Penempatan Kapolri langsung di bawah Presiden, dan pengangkatan Kapolri oleh Presiden atas persetujuan Dewan Perakilan Rakyat (DPR) tidak berdasarkan dengan Konstitusi atau tidak ada pijakan pada ketentuan UUD 1945. Demikian yang disampaikan oleh para Pemohon yaitu A. Muhammad Asrun, Dorel Almir, dan Merlina, dalam Sidang Panel Perbaikan Permohonan, di Mahkamah konstitusi, Senin (17/10).
Sidang Panel dipimpin oleh Moh. Mahfud MD, Maria Farida Indrati dan Harjono masing-masing sebagai anggota. Para Pemohon mendalilkan bahwa lima Pasal, yaitu Pasal 2, Pasal 8, Pasal 11, Pasal 14 Ayat (1) huruf d, huruf g, huruf j, huruf l, dan Pasal 15 Ayat (1) huruf c, huruf d, huruf k, dan Ayat (2) huruf a, huruf c, dan huruf k dalam Undang-Undang (UU) No. 2 Tahun 2002 tentang Kepolisian Negara Republik Indonesia bertentangan dengan UUD 1945.

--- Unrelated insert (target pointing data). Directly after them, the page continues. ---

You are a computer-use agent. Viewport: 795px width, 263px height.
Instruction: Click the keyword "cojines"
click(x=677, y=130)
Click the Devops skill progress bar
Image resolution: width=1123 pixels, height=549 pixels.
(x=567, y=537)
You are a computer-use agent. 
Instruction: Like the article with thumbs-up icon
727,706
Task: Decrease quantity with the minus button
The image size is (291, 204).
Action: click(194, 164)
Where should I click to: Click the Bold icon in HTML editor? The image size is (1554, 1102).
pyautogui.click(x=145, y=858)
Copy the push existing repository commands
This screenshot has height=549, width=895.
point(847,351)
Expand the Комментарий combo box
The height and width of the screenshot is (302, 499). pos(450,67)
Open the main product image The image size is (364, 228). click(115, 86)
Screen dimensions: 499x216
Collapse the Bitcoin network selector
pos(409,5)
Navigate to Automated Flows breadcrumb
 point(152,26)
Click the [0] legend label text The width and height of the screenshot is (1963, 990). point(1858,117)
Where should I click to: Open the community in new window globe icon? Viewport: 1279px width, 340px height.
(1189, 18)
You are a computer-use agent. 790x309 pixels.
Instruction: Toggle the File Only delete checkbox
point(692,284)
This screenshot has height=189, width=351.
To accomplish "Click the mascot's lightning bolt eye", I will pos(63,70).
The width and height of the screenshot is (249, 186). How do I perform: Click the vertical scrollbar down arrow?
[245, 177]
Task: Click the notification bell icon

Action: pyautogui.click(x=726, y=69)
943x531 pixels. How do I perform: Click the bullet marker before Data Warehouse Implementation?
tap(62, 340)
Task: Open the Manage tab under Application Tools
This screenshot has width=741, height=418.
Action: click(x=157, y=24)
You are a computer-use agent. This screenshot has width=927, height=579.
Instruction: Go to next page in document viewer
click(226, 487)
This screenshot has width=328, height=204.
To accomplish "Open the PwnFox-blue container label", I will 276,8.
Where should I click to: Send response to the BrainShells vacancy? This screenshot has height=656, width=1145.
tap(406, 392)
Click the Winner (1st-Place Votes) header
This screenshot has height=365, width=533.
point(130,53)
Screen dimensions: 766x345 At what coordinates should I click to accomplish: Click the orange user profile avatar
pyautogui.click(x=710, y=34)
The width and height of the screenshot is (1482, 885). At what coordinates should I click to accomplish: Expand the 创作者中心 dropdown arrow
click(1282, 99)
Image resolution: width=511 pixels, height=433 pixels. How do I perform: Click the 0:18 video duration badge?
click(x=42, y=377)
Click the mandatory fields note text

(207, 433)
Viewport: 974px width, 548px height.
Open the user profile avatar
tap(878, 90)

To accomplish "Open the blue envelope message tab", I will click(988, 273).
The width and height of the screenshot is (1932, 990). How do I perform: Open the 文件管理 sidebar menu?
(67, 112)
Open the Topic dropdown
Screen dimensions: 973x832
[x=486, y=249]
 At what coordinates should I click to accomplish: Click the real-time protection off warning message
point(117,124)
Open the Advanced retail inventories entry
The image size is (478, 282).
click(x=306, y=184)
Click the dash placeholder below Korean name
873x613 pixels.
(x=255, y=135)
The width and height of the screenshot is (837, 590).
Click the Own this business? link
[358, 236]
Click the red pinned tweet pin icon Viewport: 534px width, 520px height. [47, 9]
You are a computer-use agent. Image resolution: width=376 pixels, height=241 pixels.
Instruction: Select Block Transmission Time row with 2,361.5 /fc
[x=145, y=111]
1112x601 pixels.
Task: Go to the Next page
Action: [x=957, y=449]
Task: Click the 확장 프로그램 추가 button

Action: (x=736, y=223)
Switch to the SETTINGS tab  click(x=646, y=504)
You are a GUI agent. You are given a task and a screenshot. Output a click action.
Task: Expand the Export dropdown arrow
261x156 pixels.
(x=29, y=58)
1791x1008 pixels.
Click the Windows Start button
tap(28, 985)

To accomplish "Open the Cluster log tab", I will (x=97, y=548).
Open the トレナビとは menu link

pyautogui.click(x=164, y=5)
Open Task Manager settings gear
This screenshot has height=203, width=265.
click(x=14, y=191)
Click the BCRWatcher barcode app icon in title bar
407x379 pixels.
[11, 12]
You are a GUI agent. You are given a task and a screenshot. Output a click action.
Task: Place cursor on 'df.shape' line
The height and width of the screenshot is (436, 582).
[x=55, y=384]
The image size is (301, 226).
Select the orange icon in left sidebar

Para Pemohon juga mengatakan Pemohon merasa memiliki kedudukan hukum terkait dengan penegakan hukum di Indonesia. Hal ini terkait dengan terjadi keluhan oleh aparat kepolisian dalam penanganan laporan dan perkembangan laporan. “Oleh karena itu, rakyat merasa dirugikan dan mengalami kerugian konsitusional akibat penyelenggara negara tidak berkonstitusi dalam kaitan dengan pengajuan perkara a quo,” tutur Asrun selaku salah satu Pemohon.
Lebih lanjut para Pemohon mengatakan bahwa kerugian konkrit terhadap Kepolisian di bawah Presiden adalah terkait dengan pelayanan kepolisian. Maka, mata rantai terlalu panjang, bila juga harus menyampaikan keluhan kepada Presiden sebagai atasan Kapolri. Sebagai contoh, kasus Mantan Panitra MK Zaenal Arifin Hoesin sebagai tersangka kasus surat palsu MK. “Keluhan sudah disampaikan secara berjenjang sampai kepada Presiden, tetapi tidak ada juga tanggapan dari Presiden Susilo Bambang Yudhoyono,” urai para Pemohon.
Pemohon menambahkan bahwa beberapa pemeriksaan Zaenal Arifin Hoesin di Dewan Perwakilan Rakyat dan Bareskrim Mabes Polri terindikasi keterlibatan Andi Nurpati selaku Mantan Anggota Komisi Pemberantasan Korupsi dan Arsyad Sanusi selaku Mantan Hakim Konstitusi terkait surat palsu MK. Namun, menurut Pemohon, karena kedudukan Andi Nurpati sebagai salah satu Ketua DPP Partai Demokrat yang berkuasa dan di bawah binaan Presiden, maka tampak kelambanan Polisi untuk menetapkan Andi Nurpati sebagai salah satu tersangka dalam kasus surat palsu MK.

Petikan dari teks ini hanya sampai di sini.